QUOTED PASSAGE:
Location: pychron/experiment/tests/test_executor_watchdog_integration.py
Severity: MAJOR - 3 failing tests
Issues:

  1. Line 98: Attempts to access non-existent watchdog.device_quorum_checker property with wrong API
  2. Line 223: Tests access private _successes attribute that may not exist
  3. Line 349: Tests non-existent watchdog.watchdog property

Impact: Test suite shows failures; indicates untested code paths

Fix: Update tests to match actual implementation:

def test_lazy_load_device_quorum_checker(self):
    """Test lazy-loading of device quorum checker."""
    with patch("pychron.experiment.executor_watchdog_integration.globalv") as mock_globalv:
        mock_globalv.watchdog_enabled = True
        watchdog = ExecutorWatchdogIntegration(self.executor)
        
        # First access should create the checker
        checker1 = watchdog.device_quorum_checker
        checker2 = watchdog.device_quorum_checker
        
        # Should return the same instance
        self.assertIs(checker1, checker2)

3. MINOR ISSUES

[MINOR-1] Inconsistent Error Handling Styles

Location: Multiple files
Severity: MINOR - Code consistency
Issue:

  • metrics.py: Uses _log_once() with controlled error logging
  • device_io.py: Uses silent except Exception: pass
  • executor_watchdog_integration.py: Uses logger.warning()

Problem: Inconsistent patterns make codebase harder to maintain

Fix: Standardize on the _log_once() pattern across all modules:

# In device_io.py - add logger like metrics.py
import logging
from . import _metrics_errors

logger = logging.getLogger(__name__)
_metrics_error_logged = set()  # or import from metrics module

def _log_once_metric_error(error_key: str, message: str):
    if error_key not in _metrics_error_logged:
        logger.warning(message)
        _metrics_error_logged.add(error_key)

[MINOR-2] Type Annotations Missing from Some Functions

Location: pychron/observability/tasks/plugin.py, line 96 (return type missing)
Severity: MINOR - Type hint coverage
Issue:

def check(self) -> bool:  # ✓ Has return type
    # ...

def _configure_observability(self) -> None:  # ✓ Has return type
    # ...

def __init__(self, *args, **kw):  # ❌ Missing return type annotation
    # Should be: def __init__(self, *args: Any, **kw: Any) -> None:

Impact: Minimal; mostly affects IDE autocompletion

Fix:

from typing import Any

def __init__(self, *args: Any, **kw: Any) -> None:
    super().__init__(*args, **kw)
    self._exporter_started = False

[MINOR-3] Magic Number 50 for Label Truncation

Location: pychron/experiment/executor_watchdog_integration.py, lines 441, 465
Location: pychron/experiment/telemetry/device_io.py, lines 47-48
Severity: MINOR - Undocumented behavior
Issue:

phase = str(phase_name).lower().replace(" ", "_")[:50]  # ❌ Magic number
device = str(device_name).lower().replace(" ", "_")[:50]

Problem:

  • Magic number 50 with no explanation
  • Prometheus label length limits not documented
  • Truncation could cause collisions

Fix:

# Add constant at module level
MAX_LABEL_LENGTH = 50  # Prometheus label limit

# Or document the magic number
phase = str(phase_name).lower().replace(" ", "_")[:50]  # Prometheus label length limit

[MINOR-4] Incomplete Instrumentation Module Functions

Location: pychron/experiment/instrumentation.py, lines 173-180
Severity: MINOR - Dead code
Issue:

def _record_phase_started(phase_name: str) -> None:
    """Record that a phase has started.

WHAT NEEDS TO BE DONE: Write out the code review text verbatim between "Problem: Inconsistent patterns" and "logger = logging.getLogger(__name__)", inclusive. The records that follow have nothing to do with the code review above.

DATASET CONTENT:
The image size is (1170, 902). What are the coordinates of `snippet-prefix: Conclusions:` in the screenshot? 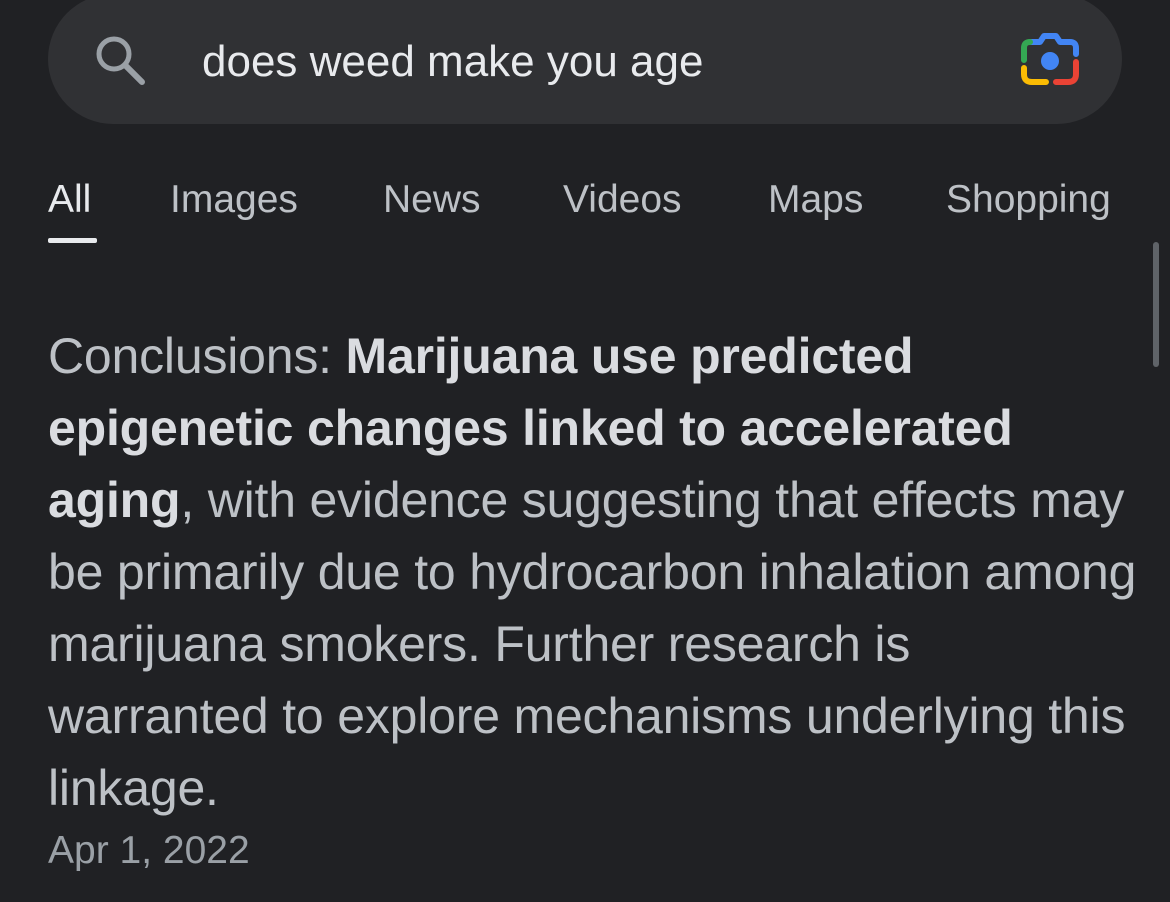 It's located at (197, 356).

...

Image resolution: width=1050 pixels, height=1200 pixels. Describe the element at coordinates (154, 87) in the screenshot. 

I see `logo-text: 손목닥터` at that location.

...

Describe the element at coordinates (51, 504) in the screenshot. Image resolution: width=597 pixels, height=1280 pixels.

ANSWER TO THIS TASK:
Problem: Inconsistent patterns make codebase harder to maintain

Fix: Standardize on the _log_once() pattern across all modules:

# In device_io.py - add logger like metrics.py
import logging
from . import _metrics_errors

logger = logging.getLogger(__name__)